Refugees and asylum seekers detained at a Melbourne hotel for more than a year are said to be “devastated” and “confused” as they await their relocation to another as-yet undisclosed site.
About 60 men, who are detained at the Mantra hotel in Preston in Melbourne’s north, were told by the Australian border force on Monday they would soon be moved because the contract with the hotel was expiring. They received no further details.
The announcement dashed hopes that the men might be released into the community, after five asylum seekers were granted visas last week. The five, like the men at the Mantra hotel, were brought to Australia from Manus Island under the now-defunct medevac legislation.
As part of the Lives in Limbo series, Guardian Australia reported on Tuesday that the vast majority of the 192 refugees and asylum seekers who were evacuated to Australia for medical treatment are still being detained.
Alison Battisson, a lawyer who represents four of the men at the Mantra, said it was still unclear when the men would be moved, though she expected the relocation to take place on Tuesday or Wednesday.
In the meantime, advocates have formed a picket line outside the hotel, where they are expected to stay until the men are moved.
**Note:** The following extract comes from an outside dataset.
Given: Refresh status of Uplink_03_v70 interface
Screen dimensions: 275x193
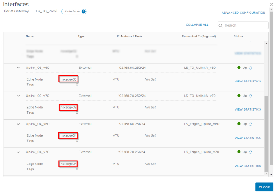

Battisson said her clients were “devastated” and “very disappointed” by the Border Force announcement on Monday, especially given some of their friends had been released last week.
Noeline Harendran, of Sydney West Legal, which also represents some people detained at the Mantra, said her clients were “anxious and really confused”.
“They haven’t been able to have fresh air, sunlight, since the beginning of the year,” she said. “They can’t go for walks outside, things that people have taken for granted, they haven’t been able to do.”
The five people released last week, who were represented by Sydney West Legal, were granted visas days before the federal government was required to make submissions in their cases to the federal court.
Harendran said she was still hopeful the men at the Mantra would also be released into the community.
One refugee there, Mostafa “Moz” Azimitabar, said Border Force officials had provided few details on Monday. “They didn’t talk about [a] visa, they said there’s no visa or any other information,” he said.
“I said, ‘Where is the location?’ And they said they didn’t know. I said, ‘Is it Christmas Island?’ And they said no.”
On Monday the Department of Home Affairs said the men would be relocated to another site in Melbourne. It added that no one who had been under the regional processing regime would be settled in Australia.
Azimitabar said he and his fellow detainees were thankful to dozens of protesters who had rallied outside the hotel until 4am on Tuesday.
“They give us hope, always,” he said. “We are all sad, we are all depressed, upset. But when we see people protesting for us, we are hopeful. It helps us not to give up.”
Omar Hassan, from the Campaign Against Racism and Fascism, said some of the detainees had been communicating with the protesters from their windows on Monday night.
“We were doing call-and-response chants … they were doing the classic symbol of resistance [crossing their arms above their heads],” Hassan said. “They keep shouting, ‘Thank you, thank you.’”
Dozens of protesters including refugee advocates and trade unionistswere again gathering at the site on Tuesday evening.
Another of the detainees, Ismail Hussein, 29, from Somalia, told Guardian Australia on Monday the conditions were “more difficult than what we experienced in Manus Island”.
“Maybe one hour of gym – that’s the only time that I am not in my room,” he said. “The rest of the day, I’m lying on my bed or sitting on the chair.”
The Department of Home Affairs was contacted for further comment.